Dataset excerpts.
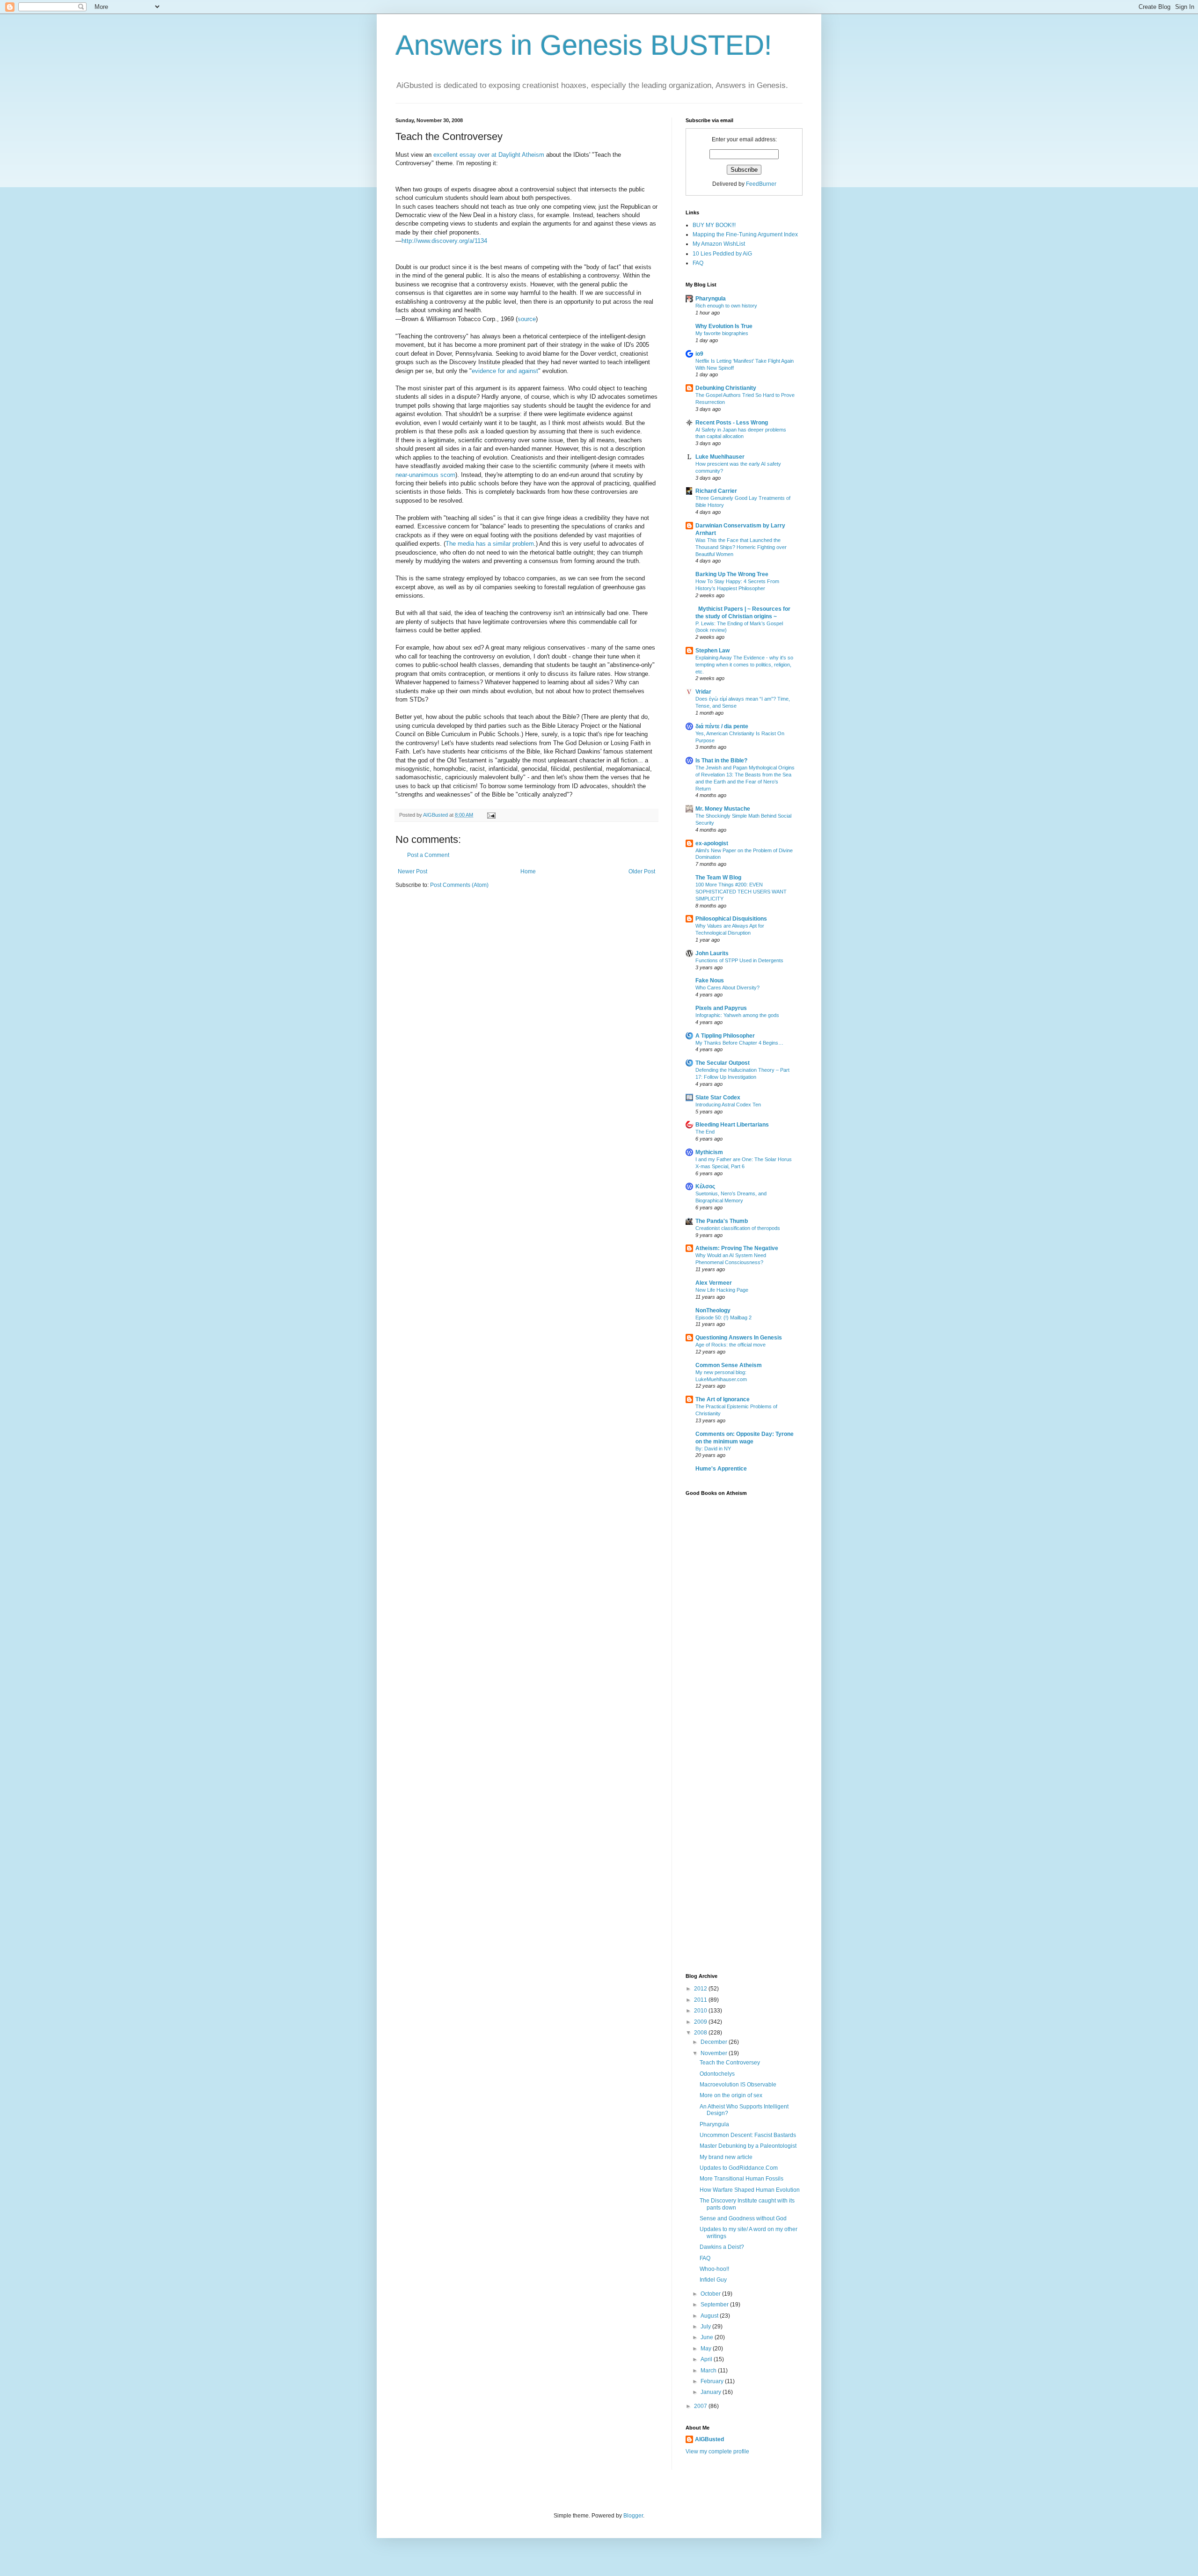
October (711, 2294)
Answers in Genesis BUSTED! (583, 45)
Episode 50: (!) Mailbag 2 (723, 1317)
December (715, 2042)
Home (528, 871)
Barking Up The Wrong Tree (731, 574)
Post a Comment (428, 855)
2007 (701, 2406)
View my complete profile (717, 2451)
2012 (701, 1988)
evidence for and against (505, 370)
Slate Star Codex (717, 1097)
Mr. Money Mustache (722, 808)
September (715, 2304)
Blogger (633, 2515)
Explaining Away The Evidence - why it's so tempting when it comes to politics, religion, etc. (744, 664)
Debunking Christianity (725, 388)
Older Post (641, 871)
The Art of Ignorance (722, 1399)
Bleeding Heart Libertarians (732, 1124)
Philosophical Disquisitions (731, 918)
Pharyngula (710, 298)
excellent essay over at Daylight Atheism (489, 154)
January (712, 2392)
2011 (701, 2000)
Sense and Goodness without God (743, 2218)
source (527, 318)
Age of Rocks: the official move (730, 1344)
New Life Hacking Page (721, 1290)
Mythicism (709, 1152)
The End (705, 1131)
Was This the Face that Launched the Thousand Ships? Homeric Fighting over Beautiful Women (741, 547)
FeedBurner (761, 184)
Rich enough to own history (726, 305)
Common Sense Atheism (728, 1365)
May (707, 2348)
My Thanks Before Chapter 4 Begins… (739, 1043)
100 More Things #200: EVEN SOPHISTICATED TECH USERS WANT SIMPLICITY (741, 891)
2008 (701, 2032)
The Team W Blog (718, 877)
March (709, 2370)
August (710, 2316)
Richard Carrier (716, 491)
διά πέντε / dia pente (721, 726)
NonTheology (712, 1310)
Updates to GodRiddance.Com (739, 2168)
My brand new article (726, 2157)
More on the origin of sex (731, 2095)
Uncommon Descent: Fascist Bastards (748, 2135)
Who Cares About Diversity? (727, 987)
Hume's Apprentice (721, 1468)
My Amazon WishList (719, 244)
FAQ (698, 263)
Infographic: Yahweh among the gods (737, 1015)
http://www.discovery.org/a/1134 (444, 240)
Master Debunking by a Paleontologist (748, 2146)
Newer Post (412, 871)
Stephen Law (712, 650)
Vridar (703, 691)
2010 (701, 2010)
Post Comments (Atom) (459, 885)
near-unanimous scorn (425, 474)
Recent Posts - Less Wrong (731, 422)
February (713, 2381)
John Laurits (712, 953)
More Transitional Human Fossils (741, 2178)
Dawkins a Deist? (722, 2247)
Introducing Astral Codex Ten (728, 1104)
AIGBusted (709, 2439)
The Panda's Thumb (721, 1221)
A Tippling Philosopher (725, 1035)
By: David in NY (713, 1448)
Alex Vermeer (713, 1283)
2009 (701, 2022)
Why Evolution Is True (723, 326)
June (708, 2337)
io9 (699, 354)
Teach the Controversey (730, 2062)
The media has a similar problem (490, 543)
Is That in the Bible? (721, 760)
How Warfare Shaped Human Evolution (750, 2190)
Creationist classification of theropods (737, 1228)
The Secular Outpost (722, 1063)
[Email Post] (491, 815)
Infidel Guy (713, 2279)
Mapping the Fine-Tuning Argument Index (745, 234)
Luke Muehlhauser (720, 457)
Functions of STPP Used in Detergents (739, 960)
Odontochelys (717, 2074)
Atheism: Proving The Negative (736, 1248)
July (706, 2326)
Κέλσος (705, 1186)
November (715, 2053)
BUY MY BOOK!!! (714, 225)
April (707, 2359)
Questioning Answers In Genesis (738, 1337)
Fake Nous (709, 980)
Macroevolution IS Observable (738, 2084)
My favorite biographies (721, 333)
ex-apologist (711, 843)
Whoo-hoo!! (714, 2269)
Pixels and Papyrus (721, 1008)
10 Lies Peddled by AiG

What the exercise asks. Before duplicating the entries above, strip out the pictures and keep the rest exact.

Output below.
October (711, 2294)
Answers in Genesis BUSTED! (583, 45)
Episode 50: (!) Mailbag 2 (723, 1317)
December (715, 2042)
Home (528, 871)
Barking Up The Wrong Tree (731, 574)
Post a Comment (428, 855)
2007 (701, 2406)
View my complete profile (717, 2451)
2012 (701, 1988)
evidence for and against (505, 370)
Slate Star Codex (717, 1097)
Mr. Money Mustache (722, 808)
September (715, 2304)
Blogger (633, 2515)
Explaining Away The Evidence - why it's so tempting when it comes to politics, religion, etc. (744, 664)
Debunking Christianity (725, 388)
Older Post (641, 871)
The Art of Ignorance (722, 1399)
Bleeding Heart Libertarians (732, 1124)
Philosophical Disquisitions (731, 918)
Pharyngula (710, 298)
excellent essay over at Daylight Atheism (489, 154)
January (712, 2392)
2011 (701, 2000)
Sense and Goodness without God (743, 2218)
source (527, 318)
Age of Rocks: the official move (730, 1344)
New Life Hacking Page (721, 1290)
Mythicism (709, 1152)
The End (705, 1131)
Was This the Face that Launched the Thousand Ships? Homeric Fighting over Beautiful Women (741, 547)
FeedBurner (761, 184)
Rich enough to own history (726, 305)
Common Sense Atheism (728, 1365)
May (707, 2348)
My Thanks Before Chapter 4 Begins… (739, 1043)
100 More Things #200: EVEN SOPHISTICATED TECH USERS WANT SIMPLICITY (741, 891)
2008 (701, 2032)
The Team W Blog (718, 877)
March (709, 2370)
August (710, 2316)
Richard Carrier (716, 491)
διά πέντε / dia pente (721, 726)
NonTheology (712, 1310)
Updates to GodRiddance.Com (739, 2168)
My brand new article (726, 2157)
More on the origin of sex (731, 2095)
Uncommon Descent: Fascist Bastards (748, 2135)
Who Cares About Diversity? (727, 987)
Hume's Apprentice (721, 1468)
My Amazon WishList (719, 244)
FAQ (698, 263)
Infographic: Yahweh among the gods (737, 1015)
http://www.discovery.org/a/1134 (444, 240)
Master Debunking by a Paleontologist (748, 2146)
Newer Post (412, 871)
Stephen Law (712, 650)
Vridar (703, 691)
2010 (701, 2010)
Post Comments (Atom) (459, 885)
near-unanimous scorn (425, 474)
Recent Posts - Less Wrong (731, 422)
February (713, 2381)
John Laurits (712, 953)
More Transitional Human Fossils (741, 2178)
Dawkins a Deist? (722, 2247)
Introducing Astral Codex Ten (728, 1104)
AIGBusted (709, 2439)
The Panda's Thumb (721, 1221)
A Tippling Philosopher (725, 1035)
By: David in NY (713, 1448)
Alex Vermeer (713, 1283)
2009 (701, 2022)
Why Evolution Is True (723, 326)
June (708, 2337)
io9 (699, 354)
Teach the Controversey (730, 2062)
The media has a similar problem (490, 543)
Is That in the Bible? (721, 760)
How Warfare Shaped Human Evolution (750, 2190)
Creationist classification of theropods (737, 1228)
The Secular Outpost (722, 1063)
[Email Post] (491, 815)
Infidel Guy (713, 2279)
Mapping the Fine-Tuning Argument Index (745, 234)
Luke Muehlhauser (720, 457)
Functions of STPP Used in Detergents (739, 960)
Odontochelys (717, 2074)
Atheism: Proving The Negative (736, 1248)
July (706, 2326)
Κέλσος (705, 1186)
November (715, 2053)
BUY MY BOOK!!! (714, 225)
April (707, 2359)
Questioning Answers In Genesis (738, 1337)
Fake Nous (709, 980)
Macroevolution IS Observable (738, 2084)
My favorite biographies (721, 333)
ex-apologist (711, 843)
Whoo-hoo!! (714, 2269)
Pixels and Papyrus (721, 1008)
10 Lies Peddled by AiG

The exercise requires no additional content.